When comparing patients with AdIS and AIS with major thoracic curve and matched curve angles, patients with AdIS exhibited decreased preoperative curve flexibility and increased surgical invasiveness. In addition, SRS-22 scores indicated a decrease in self-image and mental health before surgery whereas self-image improved significantly after surgery and was generally equivalent in all domains. These findings suggest that delaying surgery until adulthood increases the difficulty of the procedure, but the postoperative HRQOL is generally comparable with AIS. These results may assist in guiding surgical timing decisions for patients with AIS or AdIS and their families.

Conflicts of Interest: The authors declare that there are no relevant conflicts of interest.

Author Contributions: YK and KW collected and analyzed the data and wrote the manuscript, and YK, SS, TI, KT, YT, OT, NN, MM, MN, and KW read, reviewed, and approved the manuscript.

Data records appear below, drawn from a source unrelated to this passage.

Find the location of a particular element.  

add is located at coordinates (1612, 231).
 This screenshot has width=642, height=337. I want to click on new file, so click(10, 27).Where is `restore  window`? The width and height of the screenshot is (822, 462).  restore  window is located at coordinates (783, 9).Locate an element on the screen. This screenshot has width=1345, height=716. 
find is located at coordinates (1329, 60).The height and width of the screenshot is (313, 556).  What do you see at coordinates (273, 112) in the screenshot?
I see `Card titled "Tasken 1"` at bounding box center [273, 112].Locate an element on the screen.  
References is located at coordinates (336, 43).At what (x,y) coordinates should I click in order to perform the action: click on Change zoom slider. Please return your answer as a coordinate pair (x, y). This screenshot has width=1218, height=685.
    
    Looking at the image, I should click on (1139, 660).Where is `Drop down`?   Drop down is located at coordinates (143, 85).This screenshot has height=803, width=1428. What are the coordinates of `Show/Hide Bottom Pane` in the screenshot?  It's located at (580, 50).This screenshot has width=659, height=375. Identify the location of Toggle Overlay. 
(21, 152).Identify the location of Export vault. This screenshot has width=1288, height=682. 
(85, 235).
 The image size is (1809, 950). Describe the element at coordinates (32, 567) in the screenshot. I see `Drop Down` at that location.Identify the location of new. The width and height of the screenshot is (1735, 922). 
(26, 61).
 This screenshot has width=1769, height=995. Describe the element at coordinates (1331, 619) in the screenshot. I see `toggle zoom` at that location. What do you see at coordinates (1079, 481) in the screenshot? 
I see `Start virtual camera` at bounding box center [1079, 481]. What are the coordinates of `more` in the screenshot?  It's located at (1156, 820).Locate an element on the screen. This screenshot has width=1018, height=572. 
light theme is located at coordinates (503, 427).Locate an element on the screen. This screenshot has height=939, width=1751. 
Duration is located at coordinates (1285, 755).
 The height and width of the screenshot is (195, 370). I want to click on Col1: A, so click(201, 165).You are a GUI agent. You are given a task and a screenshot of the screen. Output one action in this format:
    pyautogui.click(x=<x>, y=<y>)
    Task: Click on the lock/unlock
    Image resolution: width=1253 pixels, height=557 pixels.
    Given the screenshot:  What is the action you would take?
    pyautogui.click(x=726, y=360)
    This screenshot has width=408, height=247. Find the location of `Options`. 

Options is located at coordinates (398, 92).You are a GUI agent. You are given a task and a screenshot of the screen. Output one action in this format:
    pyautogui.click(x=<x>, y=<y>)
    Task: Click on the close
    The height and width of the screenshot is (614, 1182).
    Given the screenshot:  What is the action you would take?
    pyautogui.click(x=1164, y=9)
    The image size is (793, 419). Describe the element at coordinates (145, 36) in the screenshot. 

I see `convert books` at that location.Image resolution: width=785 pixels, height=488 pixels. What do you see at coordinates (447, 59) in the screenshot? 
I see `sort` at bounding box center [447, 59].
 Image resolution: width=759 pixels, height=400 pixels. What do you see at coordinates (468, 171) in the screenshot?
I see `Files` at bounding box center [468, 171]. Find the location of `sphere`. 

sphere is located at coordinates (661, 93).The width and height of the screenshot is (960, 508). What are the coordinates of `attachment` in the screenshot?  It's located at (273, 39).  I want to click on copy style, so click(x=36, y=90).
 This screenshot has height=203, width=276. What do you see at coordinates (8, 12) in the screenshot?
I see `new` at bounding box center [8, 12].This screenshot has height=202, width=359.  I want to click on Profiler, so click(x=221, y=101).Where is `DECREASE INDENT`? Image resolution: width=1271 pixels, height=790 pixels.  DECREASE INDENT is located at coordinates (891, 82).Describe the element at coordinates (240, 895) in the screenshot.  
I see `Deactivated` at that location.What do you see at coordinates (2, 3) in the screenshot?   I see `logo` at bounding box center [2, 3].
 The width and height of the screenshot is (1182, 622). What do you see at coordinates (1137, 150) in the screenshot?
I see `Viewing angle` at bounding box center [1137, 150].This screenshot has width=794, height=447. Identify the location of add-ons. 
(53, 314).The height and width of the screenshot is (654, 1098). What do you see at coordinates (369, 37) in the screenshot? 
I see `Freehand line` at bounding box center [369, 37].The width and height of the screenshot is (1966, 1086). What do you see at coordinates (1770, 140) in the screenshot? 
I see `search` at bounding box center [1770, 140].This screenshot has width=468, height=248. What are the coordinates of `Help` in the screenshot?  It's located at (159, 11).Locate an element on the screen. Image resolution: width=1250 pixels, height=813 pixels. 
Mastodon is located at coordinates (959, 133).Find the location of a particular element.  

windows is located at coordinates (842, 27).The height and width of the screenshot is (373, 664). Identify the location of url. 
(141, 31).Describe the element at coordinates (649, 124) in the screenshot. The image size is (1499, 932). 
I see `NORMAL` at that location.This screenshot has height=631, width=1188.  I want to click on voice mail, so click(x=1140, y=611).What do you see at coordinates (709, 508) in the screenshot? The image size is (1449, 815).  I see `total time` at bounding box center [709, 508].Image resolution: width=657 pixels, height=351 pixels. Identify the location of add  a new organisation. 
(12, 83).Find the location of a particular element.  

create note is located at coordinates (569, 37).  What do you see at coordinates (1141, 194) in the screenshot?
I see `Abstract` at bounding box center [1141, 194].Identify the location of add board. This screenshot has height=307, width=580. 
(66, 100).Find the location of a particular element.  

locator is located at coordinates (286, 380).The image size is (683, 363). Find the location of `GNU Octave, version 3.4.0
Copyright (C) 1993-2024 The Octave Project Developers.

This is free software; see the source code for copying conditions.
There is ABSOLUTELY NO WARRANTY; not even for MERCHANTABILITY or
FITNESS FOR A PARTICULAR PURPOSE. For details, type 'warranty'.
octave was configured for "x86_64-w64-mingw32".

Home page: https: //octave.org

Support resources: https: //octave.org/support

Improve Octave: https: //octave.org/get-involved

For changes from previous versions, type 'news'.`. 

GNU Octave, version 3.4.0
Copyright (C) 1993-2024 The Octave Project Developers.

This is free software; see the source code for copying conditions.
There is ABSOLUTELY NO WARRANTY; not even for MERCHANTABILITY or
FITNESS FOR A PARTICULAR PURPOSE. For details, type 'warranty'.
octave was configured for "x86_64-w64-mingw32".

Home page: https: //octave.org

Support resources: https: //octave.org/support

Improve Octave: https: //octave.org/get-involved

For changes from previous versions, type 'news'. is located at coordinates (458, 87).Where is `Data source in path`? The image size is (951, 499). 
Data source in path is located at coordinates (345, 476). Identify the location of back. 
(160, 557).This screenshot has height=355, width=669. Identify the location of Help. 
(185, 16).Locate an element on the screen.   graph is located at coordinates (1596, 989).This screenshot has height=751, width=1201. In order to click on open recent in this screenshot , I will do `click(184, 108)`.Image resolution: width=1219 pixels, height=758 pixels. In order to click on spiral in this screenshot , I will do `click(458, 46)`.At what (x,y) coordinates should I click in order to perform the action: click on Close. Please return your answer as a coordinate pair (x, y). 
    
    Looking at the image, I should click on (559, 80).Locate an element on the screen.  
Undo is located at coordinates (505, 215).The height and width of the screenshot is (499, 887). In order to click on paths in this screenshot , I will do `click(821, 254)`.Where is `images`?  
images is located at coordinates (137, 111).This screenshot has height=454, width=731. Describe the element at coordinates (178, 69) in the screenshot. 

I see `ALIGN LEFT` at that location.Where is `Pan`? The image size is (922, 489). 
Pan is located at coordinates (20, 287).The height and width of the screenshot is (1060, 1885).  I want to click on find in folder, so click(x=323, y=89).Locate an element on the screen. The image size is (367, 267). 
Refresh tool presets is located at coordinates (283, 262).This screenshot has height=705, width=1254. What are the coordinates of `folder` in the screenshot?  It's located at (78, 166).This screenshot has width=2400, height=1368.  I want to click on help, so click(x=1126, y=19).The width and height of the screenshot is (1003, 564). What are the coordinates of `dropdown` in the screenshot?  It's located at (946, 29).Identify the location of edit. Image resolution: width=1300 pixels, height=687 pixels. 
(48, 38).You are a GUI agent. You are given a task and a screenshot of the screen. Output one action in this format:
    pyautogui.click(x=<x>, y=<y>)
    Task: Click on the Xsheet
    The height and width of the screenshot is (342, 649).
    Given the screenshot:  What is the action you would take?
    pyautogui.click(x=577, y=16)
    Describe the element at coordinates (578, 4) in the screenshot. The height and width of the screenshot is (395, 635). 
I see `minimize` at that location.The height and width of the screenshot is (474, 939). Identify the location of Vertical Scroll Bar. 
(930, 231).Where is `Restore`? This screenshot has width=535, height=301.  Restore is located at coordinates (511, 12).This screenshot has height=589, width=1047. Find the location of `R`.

Ethical Approval: All the patients provided written informed consent, and the study protocol was approved by the institutional review board before data collection and analysis (approval number 20110142). The first author assumes complete responsibility for maintaining the integrity of the data and ensuring the accuracy of the data analysis.

Informed Consent: All participants in this study gave informed consent for publication.